Researchers found that the isolated population of 350 disease-free American plains bison are direct descendants of 20 bison relocated to the area in the 1940s from Yellowstone National Park.
The joint study was conducted by scientists from Utah State and Texas A&M universities. The results of the work were published in the Wednesday issue of “PLOS ONE,” a peer-reviewed open access scientific journal.
“When I say ‘pure’ I mean bison that have not been contaminated with cattle genes,” said professor Johan du Toit of Utah State University’s Department of Wildland Resources. “Most of the bison that are around today, particularly those on private land, are hybrids.”
“We’ve got a very, very special case in that the Henry Mountains bison is actually in fact the only population of bison in existence which is now both genetically pure and is free of the disease brucellosis and is free-ranging on public land co-mingling with cattle and is legally hunted,” du Toit said. “So, we have this very unique population which is one of a kind.

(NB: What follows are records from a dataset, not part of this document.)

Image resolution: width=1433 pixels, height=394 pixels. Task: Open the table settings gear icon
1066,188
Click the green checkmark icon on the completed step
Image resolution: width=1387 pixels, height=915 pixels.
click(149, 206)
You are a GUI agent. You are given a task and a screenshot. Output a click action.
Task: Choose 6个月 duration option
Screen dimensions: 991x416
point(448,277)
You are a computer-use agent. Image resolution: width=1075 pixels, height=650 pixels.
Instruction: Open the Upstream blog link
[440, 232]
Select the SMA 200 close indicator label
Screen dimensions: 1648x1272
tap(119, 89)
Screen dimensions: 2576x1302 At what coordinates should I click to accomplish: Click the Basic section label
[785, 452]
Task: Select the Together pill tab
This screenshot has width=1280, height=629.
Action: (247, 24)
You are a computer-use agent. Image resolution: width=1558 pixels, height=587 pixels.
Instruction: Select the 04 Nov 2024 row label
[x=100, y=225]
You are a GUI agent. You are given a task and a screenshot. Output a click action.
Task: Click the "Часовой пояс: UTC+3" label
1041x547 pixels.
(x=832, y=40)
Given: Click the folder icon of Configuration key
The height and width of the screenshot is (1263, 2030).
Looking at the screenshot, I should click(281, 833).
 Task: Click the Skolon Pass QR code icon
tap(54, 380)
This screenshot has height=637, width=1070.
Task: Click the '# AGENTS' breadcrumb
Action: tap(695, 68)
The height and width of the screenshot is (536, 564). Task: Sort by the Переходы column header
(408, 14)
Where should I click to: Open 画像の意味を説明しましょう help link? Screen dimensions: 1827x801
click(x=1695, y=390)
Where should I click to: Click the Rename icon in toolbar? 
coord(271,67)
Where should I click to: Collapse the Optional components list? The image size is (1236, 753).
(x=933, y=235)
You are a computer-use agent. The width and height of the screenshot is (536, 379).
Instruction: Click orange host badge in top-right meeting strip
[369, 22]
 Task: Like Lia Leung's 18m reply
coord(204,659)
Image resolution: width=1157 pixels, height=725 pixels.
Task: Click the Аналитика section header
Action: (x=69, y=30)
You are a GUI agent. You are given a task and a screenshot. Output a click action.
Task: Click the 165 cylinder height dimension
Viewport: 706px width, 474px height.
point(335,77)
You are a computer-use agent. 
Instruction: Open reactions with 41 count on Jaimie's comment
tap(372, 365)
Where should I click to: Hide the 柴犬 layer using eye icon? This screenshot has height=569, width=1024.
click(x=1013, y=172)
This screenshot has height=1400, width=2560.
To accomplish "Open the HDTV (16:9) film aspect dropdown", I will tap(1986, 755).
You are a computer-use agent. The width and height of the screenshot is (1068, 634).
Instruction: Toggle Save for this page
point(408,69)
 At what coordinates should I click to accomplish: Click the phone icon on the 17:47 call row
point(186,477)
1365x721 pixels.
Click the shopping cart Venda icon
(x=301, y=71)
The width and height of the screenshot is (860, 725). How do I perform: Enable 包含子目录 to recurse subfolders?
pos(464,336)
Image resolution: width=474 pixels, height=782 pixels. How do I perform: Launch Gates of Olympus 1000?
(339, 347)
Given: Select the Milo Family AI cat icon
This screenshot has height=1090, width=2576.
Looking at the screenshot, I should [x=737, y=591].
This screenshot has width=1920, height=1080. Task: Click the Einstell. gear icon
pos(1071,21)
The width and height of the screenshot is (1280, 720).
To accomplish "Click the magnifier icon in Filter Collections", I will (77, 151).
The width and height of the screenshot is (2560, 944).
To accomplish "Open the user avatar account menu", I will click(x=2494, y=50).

It’s a large credit to the Utah Division of Wildlife Resources, the Bureau of Land Management, and the local Henry Mountains Grazing Association. Over the years, they worked together to conserve this resource.”
The herd’s size is managed through hunting, which started in 1950 and has been held almost annually since 1960. In that time, the coveted once-in-a-lifetime hunts have removed more than 1,600 bison from the herd.